I bought preslotted ebony fingerboards from Stewmac. They're beautiful. They come with parallel sides, and needed to be tapered, so I made a simple tablesaw jig. Here's the first cut on each.
For the second, final cut, I reversed the fingerboard in the jig, and added the offcut from the previous cut, plus a spacer.  I had to do it this way because the boards had to be tapered from each side, relative to the fret slots.  Worked fine.
I used a special caul to glue each of the fingerboards. You can't see them in this photo, but there are three alignment pins through the caul and fingerboard into the necks, to make sure the fingerboards don't slide under clamp pressure. 
I used maple and cherry for binding the sides of the fingerboards. I clamped the bindings hard against the fingerboard, then used superglue to weld the wood together. The cauls here are covered in wax paper. I use "Cut Rite" brand wax paper because the name suggests it should be used in woodworking.
I mitered the binding joints at the base. Here is one being clamped for gluing.  I left the bindings just higher than the top surface of the radiused fingerboard, so I could use it as a stable base for my mini router when inlaying.
First inlays: diamonds on my neck. I used .3mm mechanical pencil to draw alignment guides, then traced around each diamond with the pencil as I held it in position. Than I used a dental burr chucked into a Dremel Moto Tool with a router base. The black epoxy I mix will squirt up from the hole to fill those little cuts in the diamonds.
Mortises for the gold MOP inlays on Brendan's fingerboard. Same technique as the little diamonds, but a lot more ebony dust.

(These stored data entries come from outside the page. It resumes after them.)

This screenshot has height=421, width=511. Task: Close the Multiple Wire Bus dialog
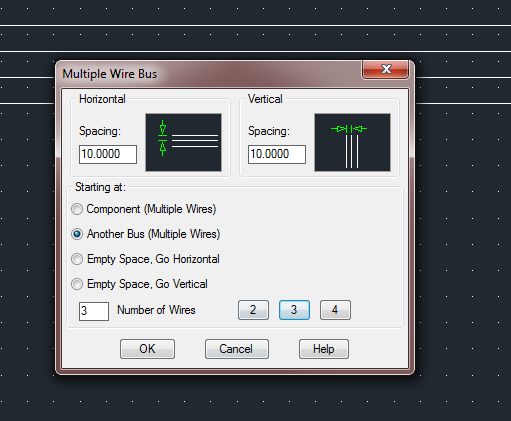pos(385,69)
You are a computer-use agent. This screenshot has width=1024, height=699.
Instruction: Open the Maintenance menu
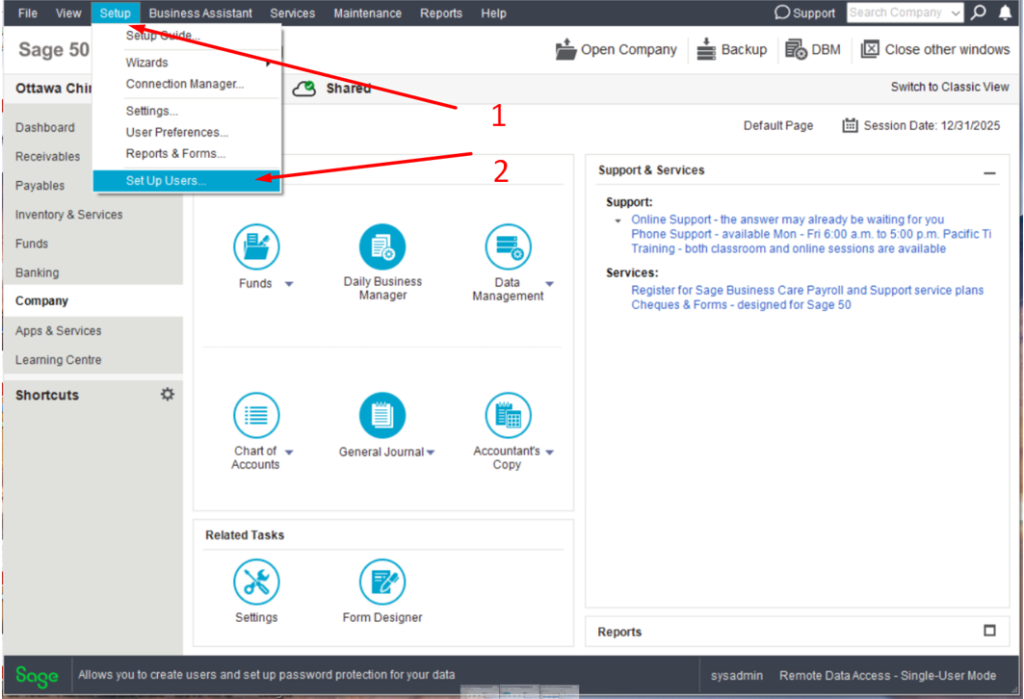pos(367,13)
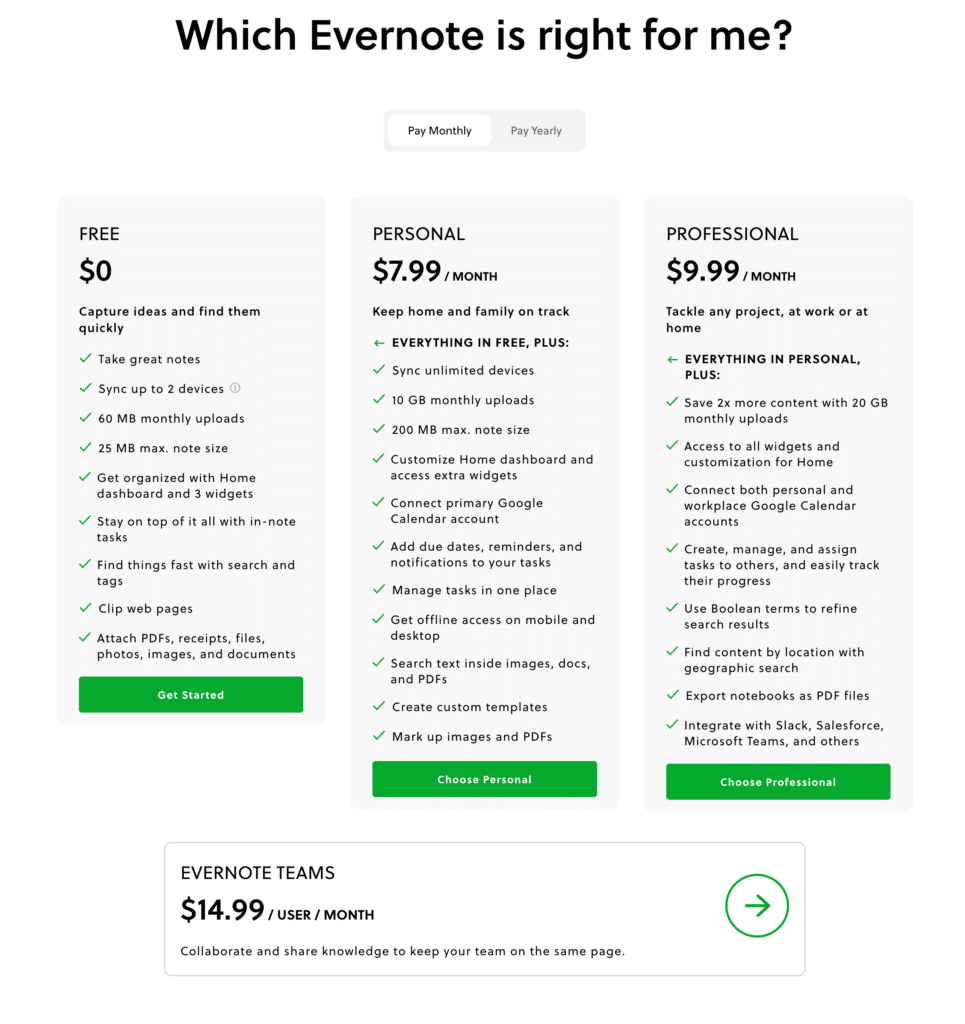
Task: Click the left arrow before Everything in Personal, Plus
Action: pos(673,360)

Here's how I made the pattern for the inlay pictures on the headstocks: First, I scanned the headstocks and inlays actual size, combined them in Photoshop, and printed them on adhesive label paper.  Then I peeled the backing off the prints, stuck the in their spot on the headstocks, and cut away the "inlay parts" with an exacto knife.
When all the pieces were cut out, I emptied my shop's pencil sharpener onto a sheet of paper and blackened my finger with the graphite, rubbing it in to the stencil. The graphite sunk onto the knife marks, leaving a clear pattern for me to cut.
The completed headstock pattern, ready for routing and cutting.
Since I wanted the best fit for these inlays, I only used the router to waste away the insides where I could. This was helpful in establishing the proper depth for the mortises. I cut the rest by hand with tiny chisels I made by sharpening jewelers screwdrivers. This was tedious.
I mixed cherry dust with epoxy to glue the 34 inlay pieces. 
I used black epoxy on the fingerboard inlays. I then let the whole thing cure for a day before sanding.
Sanding the fingerboard inlays took some time, but went very well. I purchased a 12" radius aluminum sanding block from Stewmac - the only expensive tool I bought - but it was worth every cent. I spray-mounted 60 grit paper to the block and used it to grind the shell and epoxy down to the ebony, then used 80, then 100, then 120, then 150, then 180, then 220, then 400, the 600 grit paper on the block to get a decent scratch-free surface.. 
Cutting waste wood from the sides and end of the fingerboard on the bandsaw. I taped blocks under the neck to support it during the cut,  and left a little extra next to the bindings, which will come off when I shape the necks, starting Monday.
Here are the necks in their present shape, ready for shaping, fretting, and attaching to the bodies.
Finished headstock inlays. You can see the patches over the two ill-drilled holes, which won't be noticed after the tuners and their washers are installed.